The prospect of developing materials with the energy density of batteries and the power density and cycle life of electrical double-layer capacitors is an exciting direction that has yet to be realized. With these materials, there is the promise of achieving charging in minutes to storage levels comparable to battery electrode materials. One pathway which offers the possibility for achieving this combination of properties is pseudocapacitance.
An underlying assumption with pseudocapacitive materials is that charge-storage kinetics are not characterized by semi-infinite diffusion. Instead, the ion diffusion length l and the diffusion coefficient D are considered to be related by l << (Dt)1/2, where t is diffusion time. There has been considerable success in creating nanoscale materials which exhibit pseudocapacitive properties. One reason for this is that when the thickness of the material is very small, i.e. less than the characteristic diffusion length, diffusion of redox reactions is governed by thin-layer electrochemistry. Under these conditions, faradaic reactions occur within a finite diffusion space and redox kinetics begin to resemble capacitive processes. We consider such materials to be ‘extrinsic pseudocapacitors’ in that materials which exhibit battery-type behavior as bulk solids, change their electrochemical characteristics and exhibit pseudocapacitive responses when reduced to nanoscale dimensions. This mechanism change has been associated with decreasing ionic and electronic diffusion distances, suppressing phase transitions, and increasing the number of available surface sites for Li+. In this paper, we will review extrinsic pseudocapacitive behavior for several nanoscale materials systems including MoO2, LiMn2O4 and MoS2 and show how their fast kinetics and pseudocapacitive responses arise from thin layer electrochemistry considerations. Pseudocapacitive materials fill an important gap in the energy storage field, namely having solids that possess the energy density of battery materials with the power density of capacitive materials. It is certain that interest in these materials will continue to expand as their unique combination of properties will meet the needs of several of the expected growth areas for energy storage.

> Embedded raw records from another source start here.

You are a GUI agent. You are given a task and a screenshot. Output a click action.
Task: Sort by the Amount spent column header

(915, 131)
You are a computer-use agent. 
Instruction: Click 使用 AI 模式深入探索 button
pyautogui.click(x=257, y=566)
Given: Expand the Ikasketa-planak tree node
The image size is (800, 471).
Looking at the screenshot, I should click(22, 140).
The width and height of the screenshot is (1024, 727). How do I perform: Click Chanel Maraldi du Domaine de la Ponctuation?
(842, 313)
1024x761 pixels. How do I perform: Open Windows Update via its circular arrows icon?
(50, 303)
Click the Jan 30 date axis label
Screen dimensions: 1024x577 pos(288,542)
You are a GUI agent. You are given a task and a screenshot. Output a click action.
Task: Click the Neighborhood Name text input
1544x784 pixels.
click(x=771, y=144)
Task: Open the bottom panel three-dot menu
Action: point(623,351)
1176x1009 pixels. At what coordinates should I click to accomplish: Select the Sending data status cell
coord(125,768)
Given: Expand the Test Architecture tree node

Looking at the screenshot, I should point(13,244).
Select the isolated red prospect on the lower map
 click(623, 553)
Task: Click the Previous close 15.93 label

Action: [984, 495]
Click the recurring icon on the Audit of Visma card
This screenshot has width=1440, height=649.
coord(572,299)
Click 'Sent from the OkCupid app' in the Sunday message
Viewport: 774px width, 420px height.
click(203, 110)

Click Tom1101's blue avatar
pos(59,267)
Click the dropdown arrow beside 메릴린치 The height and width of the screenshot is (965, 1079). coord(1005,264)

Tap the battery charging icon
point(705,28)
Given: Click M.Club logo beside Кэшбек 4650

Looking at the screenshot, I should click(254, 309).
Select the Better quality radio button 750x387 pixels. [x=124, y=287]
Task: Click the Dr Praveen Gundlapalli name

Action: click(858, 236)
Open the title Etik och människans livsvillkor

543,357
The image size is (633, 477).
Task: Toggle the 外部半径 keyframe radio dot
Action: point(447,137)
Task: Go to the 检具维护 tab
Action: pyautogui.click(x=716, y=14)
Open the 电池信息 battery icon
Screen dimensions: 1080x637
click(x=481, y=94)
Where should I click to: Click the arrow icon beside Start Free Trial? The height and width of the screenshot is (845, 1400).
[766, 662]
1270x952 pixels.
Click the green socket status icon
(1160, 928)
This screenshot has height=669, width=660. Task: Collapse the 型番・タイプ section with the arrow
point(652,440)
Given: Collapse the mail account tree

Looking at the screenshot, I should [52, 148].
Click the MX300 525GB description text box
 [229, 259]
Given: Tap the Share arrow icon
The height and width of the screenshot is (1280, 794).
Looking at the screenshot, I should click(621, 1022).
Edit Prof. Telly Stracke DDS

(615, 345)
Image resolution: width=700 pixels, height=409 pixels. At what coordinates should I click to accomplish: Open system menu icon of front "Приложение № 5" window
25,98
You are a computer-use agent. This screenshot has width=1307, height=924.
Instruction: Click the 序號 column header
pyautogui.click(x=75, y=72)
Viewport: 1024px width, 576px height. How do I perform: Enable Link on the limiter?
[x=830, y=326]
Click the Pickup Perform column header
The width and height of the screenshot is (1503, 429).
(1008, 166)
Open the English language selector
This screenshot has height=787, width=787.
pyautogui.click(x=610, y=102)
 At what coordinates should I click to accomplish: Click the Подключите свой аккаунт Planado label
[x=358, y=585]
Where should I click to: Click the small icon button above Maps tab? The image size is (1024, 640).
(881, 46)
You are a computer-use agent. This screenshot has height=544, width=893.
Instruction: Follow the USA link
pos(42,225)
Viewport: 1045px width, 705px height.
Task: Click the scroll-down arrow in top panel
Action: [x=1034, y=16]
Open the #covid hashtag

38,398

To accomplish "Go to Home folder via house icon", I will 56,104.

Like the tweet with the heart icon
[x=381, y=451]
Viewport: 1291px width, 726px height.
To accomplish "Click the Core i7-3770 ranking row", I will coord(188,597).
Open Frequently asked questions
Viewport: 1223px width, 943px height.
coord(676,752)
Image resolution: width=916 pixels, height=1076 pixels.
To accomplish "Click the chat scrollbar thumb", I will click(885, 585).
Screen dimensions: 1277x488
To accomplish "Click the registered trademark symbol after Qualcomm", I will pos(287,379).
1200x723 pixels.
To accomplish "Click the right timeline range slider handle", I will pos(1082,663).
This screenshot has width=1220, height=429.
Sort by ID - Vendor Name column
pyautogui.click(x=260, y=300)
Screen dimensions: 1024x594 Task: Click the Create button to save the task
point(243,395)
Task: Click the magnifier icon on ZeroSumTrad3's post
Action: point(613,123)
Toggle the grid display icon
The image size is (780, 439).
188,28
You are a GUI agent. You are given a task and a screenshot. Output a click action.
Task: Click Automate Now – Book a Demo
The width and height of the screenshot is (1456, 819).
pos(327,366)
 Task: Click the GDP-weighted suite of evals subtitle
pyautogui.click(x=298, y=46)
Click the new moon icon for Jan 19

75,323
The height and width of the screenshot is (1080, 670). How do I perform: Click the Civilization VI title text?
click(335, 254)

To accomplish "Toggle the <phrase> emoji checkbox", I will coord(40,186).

Bruce Dunn is the Nippon Sheet Glass Professor of Materials Science and Engineering at UCLA. Prior to joining UCLA, he was a staff scientist at the General Electric Research and Development Center. His research interests concern the synthesis of inorganic and organic/inorganic materials and characterization of their electrical, optical, biological and electrochemical properties. A continuing theme in his research is the use of sol-gel methods to synthesize materials with designed microstructures and properties. His recent work on electrochemical energy storage includes three-dimensional batteries and pseudocapacitor materials. Among the honors he has received are a Fulbright research fellowship, the Orton Lectureship from the American Ceramic Society, awards from the Department of Energy and invited professorships in France, Japan and Singapore. He is a Fellow of the Materials Research Society, the American Ceramic Society and a member of the World Academy of Ceramics. In addition to the Board of Reviewing Editors at Science, he is a member of the editorial boards of the Journal of the American Ceramic Society, Advanced Energy Materials, Solid State Ionics and Energy Storage Materials.